## Database Analysis
This notebook begins by outlining a scenario that anyone who works for an entity that collects customer/client data will encounter. This use-case is the possibility of a new batch of incoming electronic data containing errors. 


There are some steps and computations I'll be performing on this:
1. Identify possible problems with the data
2. Attempt to mitigate the issues as much as possible
3. Report all discrepancies with detailed logs of why a row is labeled as erroneous. 

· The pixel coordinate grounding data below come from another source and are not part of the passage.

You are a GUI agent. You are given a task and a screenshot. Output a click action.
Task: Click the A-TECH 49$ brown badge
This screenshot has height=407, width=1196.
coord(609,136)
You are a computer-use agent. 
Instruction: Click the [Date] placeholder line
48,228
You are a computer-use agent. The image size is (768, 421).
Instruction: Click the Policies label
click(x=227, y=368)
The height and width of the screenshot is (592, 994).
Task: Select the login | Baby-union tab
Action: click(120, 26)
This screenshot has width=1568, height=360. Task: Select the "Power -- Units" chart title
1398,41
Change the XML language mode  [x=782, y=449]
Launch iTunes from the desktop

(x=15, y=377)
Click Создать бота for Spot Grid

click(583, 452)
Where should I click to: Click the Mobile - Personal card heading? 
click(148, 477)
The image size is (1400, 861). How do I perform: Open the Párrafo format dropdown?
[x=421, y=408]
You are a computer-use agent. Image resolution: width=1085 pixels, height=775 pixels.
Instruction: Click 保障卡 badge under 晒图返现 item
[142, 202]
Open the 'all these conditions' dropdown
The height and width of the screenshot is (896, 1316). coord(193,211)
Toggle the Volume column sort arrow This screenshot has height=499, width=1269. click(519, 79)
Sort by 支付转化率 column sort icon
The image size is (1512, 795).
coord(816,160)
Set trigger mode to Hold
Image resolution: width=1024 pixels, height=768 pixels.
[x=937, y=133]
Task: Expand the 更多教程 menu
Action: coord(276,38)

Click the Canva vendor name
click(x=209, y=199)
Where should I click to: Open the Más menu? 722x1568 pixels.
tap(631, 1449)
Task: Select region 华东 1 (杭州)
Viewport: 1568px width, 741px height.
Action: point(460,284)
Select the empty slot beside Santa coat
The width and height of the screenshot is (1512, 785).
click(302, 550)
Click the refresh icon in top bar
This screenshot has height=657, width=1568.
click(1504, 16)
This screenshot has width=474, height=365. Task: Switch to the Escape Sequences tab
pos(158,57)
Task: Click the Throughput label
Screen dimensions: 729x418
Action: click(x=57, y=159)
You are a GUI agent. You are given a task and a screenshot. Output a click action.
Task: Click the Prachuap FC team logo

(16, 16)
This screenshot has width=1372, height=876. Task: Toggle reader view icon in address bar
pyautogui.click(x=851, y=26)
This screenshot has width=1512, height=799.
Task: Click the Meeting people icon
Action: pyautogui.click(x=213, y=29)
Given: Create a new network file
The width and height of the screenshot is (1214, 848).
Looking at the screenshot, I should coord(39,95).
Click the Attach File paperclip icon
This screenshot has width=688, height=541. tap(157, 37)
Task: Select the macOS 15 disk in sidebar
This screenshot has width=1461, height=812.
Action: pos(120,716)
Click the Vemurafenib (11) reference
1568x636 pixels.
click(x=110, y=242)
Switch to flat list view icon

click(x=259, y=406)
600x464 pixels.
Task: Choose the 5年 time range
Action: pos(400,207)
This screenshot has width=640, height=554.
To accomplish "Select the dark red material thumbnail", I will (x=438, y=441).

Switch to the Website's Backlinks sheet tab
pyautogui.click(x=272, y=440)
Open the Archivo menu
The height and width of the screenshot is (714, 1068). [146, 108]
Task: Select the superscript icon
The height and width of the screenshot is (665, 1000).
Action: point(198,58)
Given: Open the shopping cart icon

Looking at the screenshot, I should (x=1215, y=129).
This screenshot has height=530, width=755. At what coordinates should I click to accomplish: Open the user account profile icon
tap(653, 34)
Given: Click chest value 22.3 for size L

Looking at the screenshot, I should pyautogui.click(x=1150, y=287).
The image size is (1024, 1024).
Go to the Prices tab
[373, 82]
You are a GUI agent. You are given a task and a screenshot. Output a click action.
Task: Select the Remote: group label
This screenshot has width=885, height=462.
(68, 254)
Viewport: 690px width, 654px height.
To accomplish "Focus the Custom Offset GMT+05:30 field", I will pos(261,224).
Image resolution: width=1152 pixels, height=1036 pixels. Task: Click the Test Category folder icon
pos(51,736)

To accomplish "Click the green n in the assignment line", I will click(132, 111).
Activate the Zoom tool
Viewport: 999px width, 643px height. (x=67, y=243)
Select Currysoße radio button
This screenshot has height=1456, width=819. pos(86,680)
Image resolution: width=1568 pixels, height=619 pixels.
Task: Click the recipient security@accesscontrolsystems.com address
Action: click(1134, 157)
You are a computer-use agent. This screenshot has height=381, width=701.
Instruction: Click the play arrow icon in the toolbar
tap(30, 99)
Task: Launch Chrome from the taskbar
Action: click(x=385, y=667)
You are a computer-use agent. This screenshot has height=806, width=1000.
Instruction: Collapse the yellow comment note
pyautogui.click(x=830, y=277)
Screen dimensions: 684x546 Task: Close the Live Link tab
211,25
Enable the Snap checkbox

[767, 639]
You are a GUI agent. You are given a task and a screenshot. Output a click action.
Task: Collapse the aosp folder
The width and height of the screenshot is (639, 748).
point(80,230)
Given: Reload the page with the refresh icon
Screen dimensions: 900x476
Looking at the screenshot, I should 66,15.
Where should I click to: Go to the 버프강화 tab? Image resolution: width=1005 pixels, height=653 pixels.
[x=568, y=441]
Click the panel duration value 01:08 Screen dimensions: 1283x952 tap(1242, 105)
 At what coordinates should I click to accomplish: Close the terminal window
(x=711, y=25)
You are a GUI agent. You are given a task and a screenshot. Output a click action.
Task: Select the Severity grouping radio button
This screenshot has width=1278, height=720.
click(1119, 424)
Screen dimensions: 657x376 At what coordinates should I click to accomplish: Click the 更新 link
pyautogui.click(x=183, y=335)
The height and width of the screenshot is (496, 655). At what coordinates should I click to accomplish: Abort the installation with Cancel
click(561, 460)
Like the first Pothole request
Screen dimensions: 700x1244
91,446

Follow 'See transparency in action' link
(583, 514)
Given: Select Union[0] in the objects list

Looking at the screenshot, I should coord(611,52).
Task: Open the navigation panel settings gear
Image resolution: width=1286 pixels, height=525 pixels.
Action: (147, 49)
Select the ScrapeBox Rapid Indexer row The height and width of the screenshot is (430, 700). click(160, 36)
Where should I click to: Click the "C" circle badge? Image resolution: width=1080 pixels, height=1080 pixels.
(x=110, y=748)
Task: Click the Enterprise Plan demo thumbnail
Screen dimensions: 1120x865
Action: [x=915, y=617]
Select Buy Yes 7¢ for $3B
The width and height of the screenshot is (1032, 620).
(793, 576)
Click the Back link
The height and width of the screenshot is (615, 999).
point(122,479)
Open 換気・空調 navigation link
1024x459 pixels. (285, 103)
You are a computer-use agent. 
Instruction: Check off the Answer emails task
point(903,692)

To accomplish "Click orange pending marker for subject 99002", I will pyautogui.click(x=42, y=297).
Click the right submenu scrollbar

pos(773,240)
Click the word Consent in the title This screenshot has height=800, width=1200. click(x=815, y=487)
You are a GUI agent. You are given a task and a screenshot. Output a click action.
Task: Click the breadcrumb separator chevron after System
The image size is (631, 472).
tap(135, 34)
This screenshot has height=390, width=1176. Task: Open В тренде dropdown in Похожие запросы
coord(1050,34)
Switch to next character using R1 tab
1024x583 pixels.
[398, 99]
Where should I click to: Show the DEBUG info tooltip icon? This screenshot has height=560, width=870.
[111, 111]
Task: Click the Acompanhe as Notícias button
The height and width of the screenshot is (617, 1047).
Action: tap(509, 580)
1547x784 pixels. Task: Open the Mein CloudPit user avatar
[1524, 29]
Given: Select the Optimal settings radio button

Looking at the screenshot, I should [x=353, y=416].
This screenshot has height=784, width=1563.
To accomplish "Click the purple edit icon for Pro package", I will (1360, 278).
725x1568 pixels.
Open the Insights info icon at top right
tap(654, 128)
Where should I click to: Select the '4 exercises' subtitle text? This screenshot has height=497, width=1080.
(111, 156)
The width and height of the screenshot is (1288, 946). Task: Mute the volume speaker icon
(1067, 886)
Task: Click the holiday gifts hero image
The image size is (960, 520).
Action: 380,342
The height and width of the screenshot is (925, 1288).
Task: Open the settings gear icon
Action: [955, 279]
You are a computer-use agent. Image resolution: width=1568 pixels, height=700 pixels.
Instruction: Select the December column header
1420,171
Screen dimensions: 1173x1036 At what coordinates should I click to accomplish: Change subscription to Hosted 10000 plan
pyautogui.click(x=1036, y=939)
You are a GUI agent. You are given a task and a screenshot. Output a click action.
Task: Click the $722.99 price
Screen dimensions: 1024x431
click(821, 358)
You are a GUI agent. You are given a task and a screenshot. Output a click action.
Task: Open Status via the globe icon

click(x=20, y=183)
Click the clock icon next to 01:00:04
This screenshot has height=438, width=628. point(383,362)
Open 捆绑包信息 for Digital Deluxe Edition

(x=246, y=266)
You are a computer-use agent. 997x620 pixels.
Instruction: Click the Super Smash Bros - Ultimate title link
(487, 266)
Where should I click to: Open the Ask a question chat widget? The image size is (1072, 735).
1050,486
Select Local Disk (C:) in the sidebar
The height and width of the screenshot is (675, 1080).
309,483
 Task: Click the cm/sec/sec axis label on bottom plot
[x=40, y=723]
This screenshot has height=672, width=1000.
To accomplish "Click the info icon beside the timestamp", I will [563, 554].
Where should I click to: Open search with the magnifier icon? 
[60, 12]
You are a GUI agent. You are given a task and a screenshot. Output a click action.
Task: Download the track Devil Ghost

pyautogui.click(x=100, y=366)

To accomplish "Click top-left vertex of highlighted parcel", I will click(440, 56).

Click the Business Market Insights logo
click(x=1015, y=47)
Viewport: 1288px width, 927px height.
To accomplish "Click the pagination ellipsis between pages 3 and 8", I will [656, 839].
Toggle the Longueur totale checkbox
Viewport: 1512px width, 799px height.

The Python script will allow the user to set parameters or arguments easily (rather than going into this notebook and manually changing everything). 

In [None]:
import pandas as pd

In [None]:
database_df = pd.read_csv('data/database.csv') # replace this file with whatever the database file is
print(database_df.head())

In [None]:
target_df = pd.read_csv('data/target.csv') # replace this file with whatever the database file is
print(target_df.head())

In [None]:
print(target_df.isin(database_df))

### __Data Validation__

#### Missing Data
Missing in this case means rows containing elements that are not present in the database using an __outer join__. For more information on this SQL style command: https://pandas.pydata.org/docs/reference/api/pandas.merge.html#pandas.merge

In [None]:
missing_df = pd.merge(database_df, target_df, how='outer', indicator=True)
missing_df = missing_df[missing_df._merge != 'both']
missing_df

Before we add these to our database, we should make sure they aren't duplicates. In this case, we can validate their identities using some form of identification (like this datasets GUID). Depending on different scenarios, a business could require every client to have a different ```guid```, or in other cases they might have overlapping ID's. For our use case we will assume that ID's should __not__ be duplicated.

Luckily ```pandas``` supports an easy way for us to check if values in one column are present in another dataframe using ```isin```.

In [None]:
missing_df.guid.isin(database_df.guid).astype(int)